In the debates that rage after each highly-publicized mass shooting, one side claims that more restrictive gun laws could prevent future such tragedies while the other side counters that the rights of law-abiding gun owners shouldn't be sacrificed because of the horrendous act of someone who disregarded existing laws.
It's never been easy to have a rational conversation about guns, but in today's hyper-charged political culture, voices on each side too often think that being loudest means you are winning. My friend and former state Sen. Alice Nichol often recalled her father's maxim: "The louder you are, the 'wronger' you are."
Insulting gun owners polarizes the debate. Outspoken Florida high school students may motivate those who sincerely wish that laws would prevent mass shootings, but their condescension and incivility also infuriate defenders of gun rights. The loudest voices usually make the least sense because loudness is no substitute for logic or reason.

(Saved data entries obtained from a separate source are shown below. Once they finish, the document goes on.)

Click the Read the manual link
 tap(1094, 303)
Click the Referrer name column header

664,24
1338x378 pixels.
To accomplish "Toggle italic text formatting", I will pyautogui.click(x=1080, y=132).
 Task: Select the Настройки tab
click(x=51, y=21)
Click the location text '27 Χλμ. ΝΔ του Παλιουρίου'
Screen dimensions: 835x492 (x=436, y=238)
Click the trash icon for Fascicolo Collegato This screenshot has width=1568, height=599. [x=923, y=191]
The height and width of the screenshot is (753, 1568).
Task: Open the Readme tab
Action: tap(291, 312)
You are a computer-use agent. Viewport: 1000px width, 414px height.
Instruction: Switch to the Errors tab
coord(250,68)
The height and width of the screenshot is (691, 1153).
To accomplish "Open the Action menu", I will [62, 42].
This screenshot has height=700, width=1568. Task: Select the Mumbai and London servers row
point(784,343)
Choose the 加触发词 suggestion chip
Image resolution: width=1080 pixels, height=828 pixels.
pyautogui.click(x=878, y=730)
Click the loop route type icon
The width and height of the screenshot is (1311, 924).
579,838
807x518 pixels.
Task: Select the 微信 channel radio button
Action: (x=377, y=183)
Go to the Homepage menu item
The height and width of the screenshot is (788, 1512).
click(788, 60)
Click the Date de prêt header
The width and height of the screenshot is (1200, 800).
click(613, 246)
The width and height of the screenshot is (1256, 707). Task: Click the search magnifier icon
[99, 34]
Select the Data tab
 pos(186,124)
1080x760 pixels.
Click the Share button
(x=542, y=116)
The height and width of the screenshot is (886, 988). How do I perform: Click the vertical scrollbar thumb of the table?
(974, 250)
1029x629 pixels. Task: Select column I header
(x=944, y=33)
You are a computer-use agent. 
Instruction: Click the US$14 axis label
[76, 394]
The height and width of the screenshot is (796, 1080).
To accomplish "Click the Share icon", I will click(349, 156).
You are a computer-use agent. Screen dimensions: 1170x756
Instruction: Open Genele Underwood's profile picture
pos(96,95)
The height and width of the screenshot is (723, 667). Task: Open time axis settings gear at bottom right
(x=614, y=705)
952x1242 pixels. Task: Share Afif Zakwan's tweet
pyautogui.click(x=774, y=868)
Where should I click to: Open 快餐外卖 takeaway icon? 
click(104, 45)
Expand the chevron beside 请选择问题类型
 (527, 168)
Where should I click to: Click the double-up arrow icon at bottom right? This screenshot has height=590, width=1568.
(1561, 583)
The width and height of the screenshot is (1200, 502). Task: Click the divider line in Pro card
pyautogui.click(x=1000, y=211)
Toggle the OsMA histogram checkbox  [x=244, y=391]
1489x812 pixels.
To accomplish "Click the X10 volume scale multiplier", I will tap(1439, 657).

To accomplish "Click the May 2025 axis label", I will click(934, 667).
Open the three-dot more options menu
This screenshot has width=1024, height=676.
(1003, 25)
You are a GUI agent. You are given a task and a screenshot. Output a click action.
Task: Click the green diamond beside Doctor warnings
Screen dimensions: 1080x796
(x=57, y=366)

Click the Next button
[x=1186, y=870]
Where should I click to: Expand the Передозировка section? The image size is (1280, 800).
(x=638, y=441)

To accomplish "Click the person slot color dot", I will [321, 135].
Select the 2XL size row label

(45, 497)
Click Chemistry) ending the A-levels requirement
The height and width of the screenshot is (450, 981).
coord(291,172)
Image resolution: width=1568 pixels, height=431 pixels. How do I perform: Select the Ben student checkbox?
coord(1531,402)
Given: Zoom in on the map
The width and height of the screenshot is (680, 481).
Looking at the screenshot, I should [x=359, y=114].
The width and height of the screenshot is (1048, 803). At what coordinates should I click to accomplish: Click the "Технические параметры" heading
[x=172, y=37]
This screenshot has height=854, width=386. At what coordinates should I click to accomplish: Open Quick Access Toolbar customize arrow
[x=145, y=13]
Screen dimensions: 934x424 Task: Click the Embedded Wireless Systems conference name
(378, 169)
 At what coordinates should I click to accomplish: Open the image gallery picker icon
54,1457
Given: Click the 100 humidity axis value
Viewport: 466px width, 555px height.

Survivors are sympathetic figures, but they have no special insight into preventing the next shooting. Why does the media, in this circumstance, confuse proximity with expertise? Nobody considered survivors of the Boston Marathon bombing to be instant experts on terrorism.
Gun owners reasonably ask for evidence that new burdens on their rights will produce the promised results. The evidence is thin.
Background checks, banning AR-15s or high-capacity magazines, or further empowering law enforcement to intervene against suspicious individuals are dubious solutions. So, common sense must override the heart's and mind's strong desire to "do something."
Common sense and experience tell us that mass killers reach a point at which they are consumed by the need to lash out by killing and injuring other people. They plan and calculate how to achieve infamy by killing, and in so doing, they plan to break many laws -- e.g., murder, theft, bomb-making.
Mass killers typically employ multiple weapons, and if guns aren't available, backpacks filled with explosives or vehicles driven into a crowd can be even more deadly because they afford victims less warning and fewer options for escape. Recall that the Columbine killers planned to detonate propane bombs first and then to kill students and teachers as they fled.
Rifles of all kinds, including AR-15s, are used in only a tiny fraction of murders. Officials in the Obama administration acknowledged after Sandy Hook that re-enacting a ban on so-called assault weapons "does nothing."
Finally, for law enforcement to identify these potential killers and intervene to stop them isn't as easy as it may sound. How do they determine which of the scores of people who post threats on social media are truly dangerous and which are merely obnoxious?
The Florida high school shooting demonstrates that even when law enforcement has ample cause for concern, they are reluctant to intervene. Officers responded to 39 calls over seven years at the house where the shooter lived. At least three times before the shooting, he could have been charged with a felony for making direct threats to kill people. Such charges would have required that he surrender his firearms.
In such unlikely forums as the Washington Post, GQ and The Guardian, fact-checkers and investigators have concluded that gun restrictions would do little or nothing to prevent mass shootings.
The reality is that as gun ownership has increased to nearly 400 million, the number of murders committed with guns has decreased by almost 50 percent. The Guardian's Lois Beckett discovered, most of these "guns are sitting in gun safes, being used for target practice or hunting, and causing no harm at all."
Gun-control advocates may disparage "thoughts and prayers" for shooting victims, but their own prescriptions are nothing more than prayers that laws which failed in the past will somehow succeed because proponents sincerely wish them to.